Ashley St. Clair, mère d'un des enfants d'Elon Musk, a intenté une action en justice contre xAI, la société d'intelligence artificielle de Musk, alléguant l'utilisation non autorisée de son image dans des deepfakes sexuellement explicites générés par Grok, le chatbot IA de xAI. La plainte, déposée mardi devant la Cour supérieure de Californie, affirme que Grok a produit des images représentant St. Clair dans des situations compromettantes et pornographiques après que des utilisateurs ont incité l'IA avec des instructions spécifiques.
La plainte allègue que xAI est responsable de diffamation, de violation du droit à l'image et d'infliction intentionnelle de détresse émotionnelle. St. Clair demande des dommages et intérêts et une ordonnance du tribunal pour empêcher xAI de distribuer ou de créer d'autres deepfakes utilisant son image. "Il s'agit d'un cas clair d'IA utilisée pour créer un contenu préjudiciable et diffamatoire", a déclaré l'avocat de St. Clair dans un communiqué de presse. "Nous avons l'intention de tenir xAI responsable des dommages causés par leur technologie."
Les deepfakes, un mot-valise combinant "deep learning" (apprentissage profond) et "fake" (faux), sont des médias synthétiques dans lesquels une personne dans une image ou une vidéo existante est remplacée par l'image de quelqu'un d'autre à l'aide de l'intelligence artificielle. Ces contrefaçons générées par l'IA peuvent être difficiles à détecter et ont soulevé d'importantes préoccupations concernant la désinformation, les violations de la vie privée et les atteintes à la réputation. La technologie repose sur des algorithmes sophistiqués, souvent des réseaux antagonistes génératifs (GAN), pour apprendre et reproduire les expressions faciales, les schémas de parole et les mouvements corporels.

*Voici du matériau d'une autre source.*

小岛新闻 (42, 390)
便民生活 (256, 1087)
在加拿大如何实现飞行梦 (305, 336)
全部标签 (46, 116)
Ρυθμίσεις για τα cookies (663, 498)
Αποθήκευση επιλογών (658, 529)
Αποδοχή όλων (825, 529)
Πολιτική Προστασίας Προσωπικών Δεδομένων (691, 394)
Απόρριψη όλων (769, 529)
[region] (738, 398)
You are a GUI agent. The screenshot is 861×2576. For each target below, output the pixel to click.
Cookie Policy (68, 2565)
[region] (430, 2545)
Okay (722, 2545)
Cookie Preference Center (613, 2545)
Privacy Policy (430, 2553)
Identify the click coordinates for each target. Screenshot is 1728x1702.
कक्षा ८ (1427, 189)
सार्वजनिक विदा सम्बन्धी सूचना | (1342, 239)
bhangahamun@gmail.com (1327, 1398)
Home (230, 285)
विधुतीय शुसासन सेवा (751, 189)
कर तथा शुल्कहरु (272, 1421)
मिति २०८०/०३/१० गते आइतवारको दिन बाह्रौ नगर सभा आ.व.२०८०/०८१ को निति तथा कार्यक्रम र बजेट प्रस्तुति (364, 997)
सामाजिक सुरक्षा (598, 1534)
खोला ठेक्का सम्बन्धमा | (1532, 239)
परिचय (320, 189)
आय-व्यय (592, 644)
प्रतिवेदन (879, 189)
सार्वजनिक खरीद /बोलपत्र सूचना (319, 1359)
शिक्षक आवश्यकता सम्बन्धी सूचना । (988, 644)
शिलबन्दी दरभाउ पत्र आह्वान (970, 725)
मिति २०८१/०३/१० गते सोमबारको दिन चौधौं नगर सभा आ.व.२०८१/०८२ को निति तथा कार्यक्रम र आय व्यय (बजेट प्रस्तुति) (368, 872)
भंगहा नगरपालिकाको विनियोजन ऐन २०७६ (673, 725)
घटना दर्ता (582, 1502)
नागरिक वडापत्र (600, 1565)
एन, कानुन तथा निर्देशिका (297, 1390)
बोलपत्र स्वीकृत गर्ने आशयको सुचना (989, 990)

La poursuite met en évidence les défis juridiques et éthiques croissants posés par les technologies d'IA de plus en plus sophistiquées. Les experts en éthique de l'IA soutiennent que les entreprises qui développent ces technologies ont la responsabilité de mettre en œuvre des mesures de protection pour empêcher leur utilisation abusive. "Cette affaire souligne le besoin urgent de réglementations et de directives éthiques concernant le développement et le déploiement de l'IA", a déclaré le Dr Emily Carter, professeure d'éthique de l'IA à l'université de Stanford. "Sans une surveillance adéquate, l'IA peut être militarisée pour nuire aux individus et éroder la confiance dans l'information."
xAI n'a pas encore publié de déclaration officielle concernant la poursuite. Cependant, Musk a déjà déclaré son engagement à développer l'IA de manière responsable et éthique. Le site web de l'entreprise décrit sa mission comme étant de "faire progresser la compréhension humaine et de profiter à l'humanité", mais les critiques soutiennent que l'incident des deepfakes de Grok démontre un échec à traiter adéquatement les dommages potentiels.
L'affaire devrait créer un précédent pour les futures batailles juridiques impliquant le contenu généré par l'IA et le droit de contrôler son image à l'ère numérique. Les juristes suivent de près la procédure, anticipant que l'issue pourrait avoir un impact significatif sur le développement et la réglementation des technologies d'IA. La date de la prochaine audience n'a pas encore été fixée.